Esto lleva a pensar que es lo mismo un chino de la China, un magrebí, un hispanoamericano, un ucraniano o un holandés. No hay variedad. Tomos somos personas. Es más, todos somos personas que surfeamos el éter moral. Pero se conoce que su Majestad, el Rey Hassan II de Marruecos, nunca salió del mundo sublunar, no viajó:
El roce hace el cariño
El mundo sublunar se encarga de absorber todo esto e imponer su resultado. Este resultado es, en resumen, una acumulación de gente.
Más que una acogida, la integración realmente existente es una recogida, hecha a escala de la situación económica y cultural del país receptor. Cataluña es buen ejemplo porque presenta varias de estas dinámicas y de manera simultánea.
Primero, la inmigración sustituye al proletariado autóctono. Segundo, se acumula en ciudades y zonas urbanas. Tercero, la acumulación de gente se apoya sobre el estrato cultural más indefinido y con mayor alcance, o sea, la lengua española. Orriols, lo llevas claro.
Porque si algo es evidente es que la identidad cultural catalana desaparece. Y eso no puede ser una buena noticia para un español. El otro día, Villaverde decía en El Confidencial que en 2080 el catalán lo hablarán cuatro gatos. “Con una Cataluña en España y con el nivel de inmigración actual, el catalán está sentenciado de muerte”, dijo para mayor gloria de la angustia.
Así mismo, esta recogida masiva de personal (dicho en el sentido laboral del término) es compensada por los propios inmigrantes a través de lazos comunitarios muy fuertes. Pero entre sí.
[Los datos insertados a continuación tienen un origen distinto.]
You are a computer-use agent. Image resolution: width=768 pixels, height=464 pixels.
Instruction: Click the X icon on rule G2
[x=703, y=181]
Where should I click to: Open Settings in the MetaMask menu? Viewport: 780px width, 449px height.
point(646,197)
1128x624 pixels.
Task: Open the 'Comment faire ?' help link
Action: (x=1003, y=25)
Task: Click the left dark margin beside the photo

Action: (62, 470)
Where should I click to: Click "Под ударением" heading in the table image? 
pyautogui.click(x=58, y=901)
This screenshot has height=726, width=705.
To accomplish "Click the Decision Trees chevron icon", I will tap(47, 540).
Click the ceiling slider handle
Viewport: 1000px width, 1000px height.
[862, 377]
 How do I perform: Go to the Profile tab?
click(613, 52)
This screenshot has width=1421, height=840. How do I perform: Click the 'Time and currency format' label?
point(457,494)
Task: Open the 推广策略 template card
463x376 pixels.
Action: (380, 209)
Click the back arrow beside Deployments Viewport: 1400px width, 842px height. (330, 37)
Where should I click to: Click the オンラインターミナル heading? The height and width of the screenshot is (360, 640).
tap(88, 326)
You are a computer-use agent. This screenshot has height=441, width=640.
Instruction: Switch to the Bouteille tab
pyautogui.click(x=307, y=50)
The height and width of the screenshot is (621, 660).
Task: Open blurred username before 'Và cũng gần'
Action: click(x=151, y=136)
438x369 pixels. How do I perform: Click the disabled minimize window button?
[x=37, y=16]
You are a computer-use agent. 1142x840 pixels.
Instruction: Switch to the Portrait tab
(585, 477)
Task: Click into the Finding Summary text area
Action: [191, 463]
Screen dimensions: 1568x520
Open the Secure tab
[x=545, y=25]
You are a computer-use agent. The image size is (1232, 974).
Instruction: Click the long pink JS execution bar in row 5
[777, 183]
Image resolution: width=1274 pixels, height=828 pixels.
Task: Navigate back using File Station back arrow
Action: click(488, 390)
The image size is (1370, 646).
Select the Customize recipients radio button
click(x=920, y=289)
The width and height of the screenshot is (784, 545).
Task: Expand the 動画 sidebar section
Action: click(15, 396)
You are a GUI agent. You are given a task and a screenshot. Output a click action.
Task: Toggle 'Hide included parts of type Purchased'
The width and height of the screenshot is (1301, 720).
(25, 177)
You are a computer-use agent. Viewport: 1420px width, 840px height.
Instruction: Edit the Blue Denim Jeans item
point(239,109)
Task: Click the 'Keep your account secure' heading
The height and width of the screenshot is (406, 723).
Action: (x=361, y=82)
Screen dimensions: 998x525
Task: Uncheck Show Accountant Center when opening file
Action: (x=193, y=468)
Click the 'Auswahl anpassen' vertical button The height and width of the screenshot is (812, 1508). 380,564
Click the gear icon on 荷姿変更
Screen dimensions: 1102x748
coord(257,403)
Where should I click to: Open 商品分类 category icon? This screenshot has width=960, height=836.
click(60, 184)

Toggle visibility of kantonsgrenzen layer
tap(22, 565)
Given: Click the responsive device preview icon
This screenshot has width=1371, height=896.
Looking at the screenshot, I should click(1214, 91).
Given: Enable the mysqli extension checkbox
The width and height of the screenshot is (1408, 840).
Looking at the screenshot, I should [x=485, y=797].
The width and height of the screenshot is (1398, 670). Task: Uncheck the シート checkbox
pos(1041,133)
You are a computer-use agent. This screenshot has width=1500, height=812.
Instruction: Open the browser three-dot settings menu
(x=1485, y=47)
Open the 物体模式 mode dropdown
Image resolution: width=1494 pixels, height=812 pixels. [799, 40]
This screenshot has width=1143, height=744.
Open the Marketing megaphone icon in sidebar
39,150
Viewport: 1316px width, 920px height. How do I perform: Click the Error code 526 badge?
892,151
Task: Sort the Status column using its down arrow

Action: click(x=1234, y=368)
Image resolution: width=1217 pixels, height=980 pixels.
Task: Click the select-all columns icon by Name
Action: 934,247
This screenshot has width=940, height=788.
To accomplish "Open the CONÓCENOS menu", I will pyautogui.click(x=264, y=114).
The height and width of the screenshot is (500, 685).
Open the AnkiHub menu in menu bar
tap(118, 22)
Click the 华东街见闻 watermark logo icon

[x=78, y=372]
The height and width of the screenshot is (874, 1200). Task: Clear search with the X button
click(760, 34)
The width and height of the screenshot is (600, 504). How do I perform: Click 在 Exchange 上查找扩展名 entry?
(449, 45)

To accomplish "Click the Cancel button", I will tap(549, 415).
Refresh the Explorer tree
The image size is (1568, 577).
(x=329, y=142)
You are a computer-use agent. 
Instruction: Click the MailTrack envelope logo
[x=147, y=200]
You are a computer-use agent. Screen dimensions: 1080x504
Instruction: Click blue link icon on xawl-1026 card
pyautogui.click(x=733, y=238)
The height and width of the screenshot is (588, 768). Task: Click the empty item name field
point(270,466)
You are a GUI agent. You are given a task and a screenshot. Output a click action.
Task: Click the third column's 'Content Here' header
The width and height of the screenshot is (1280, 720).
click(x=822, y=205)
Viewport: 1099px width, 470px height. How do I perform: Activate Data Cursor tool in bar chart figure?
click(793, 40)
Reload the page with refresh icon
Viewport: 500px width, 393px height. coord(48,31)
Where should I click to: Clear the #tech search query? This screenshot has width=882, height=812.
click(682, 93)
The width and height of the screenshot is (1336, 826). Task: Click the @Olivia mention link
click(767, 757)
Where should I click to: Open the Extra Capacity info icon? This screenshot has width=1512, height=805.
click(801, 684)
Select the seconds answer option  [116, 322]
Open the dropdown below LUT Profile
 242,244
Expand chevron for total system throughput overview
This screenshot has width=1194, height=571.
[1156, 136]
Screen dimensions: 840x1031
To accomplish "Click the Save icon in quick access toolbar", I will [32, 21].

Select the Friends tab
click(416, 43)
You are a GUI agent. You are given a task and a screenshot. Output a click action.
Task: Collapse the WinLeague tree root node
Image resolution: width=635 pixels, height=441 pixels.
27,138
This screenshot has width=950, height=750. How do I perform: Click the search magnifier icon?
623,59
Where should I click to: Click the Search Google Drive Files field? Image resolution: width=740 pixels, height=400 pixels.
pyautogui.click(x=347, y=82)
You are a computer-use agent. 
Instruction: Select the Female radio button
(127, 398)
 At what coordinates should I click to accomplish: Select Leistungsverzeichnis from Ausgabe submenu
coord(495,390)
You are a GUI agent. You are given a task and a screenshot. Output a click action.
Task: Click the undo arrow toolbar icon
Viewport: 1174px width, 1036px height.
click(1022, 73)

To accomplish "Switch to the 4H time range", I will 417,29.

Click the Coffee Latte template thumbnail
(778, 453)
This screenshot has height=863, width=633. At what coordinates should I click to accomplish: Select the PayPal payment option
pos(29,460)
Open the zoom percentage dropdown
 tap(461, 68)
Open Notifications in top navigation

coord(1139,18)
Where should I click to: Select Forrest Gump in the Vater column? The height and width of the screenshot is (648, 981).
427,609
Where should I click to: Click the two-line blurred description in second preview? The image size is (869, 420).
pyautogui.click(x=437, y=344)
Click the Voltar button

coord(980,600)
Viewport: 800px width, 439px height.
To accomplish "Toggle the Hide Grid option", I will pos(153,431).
Para ellos, su identidad y cultura desempeña funciones de verdadera supervivencia y bienestar. Además, la escala numérica de la inmigración les permite desarrollar proxys de su país.
De fondo, nadie parece caer en la cuenta de que integrar es integrar en algo. De hecho, la palabra viene del latín integrare y significa “dejarlo como antes de haber sido tocado, completar, incorporar, formar parte de un todo”.
La realidad, esa mezcla entre una hormigonera y una luz atrapa mosquitos.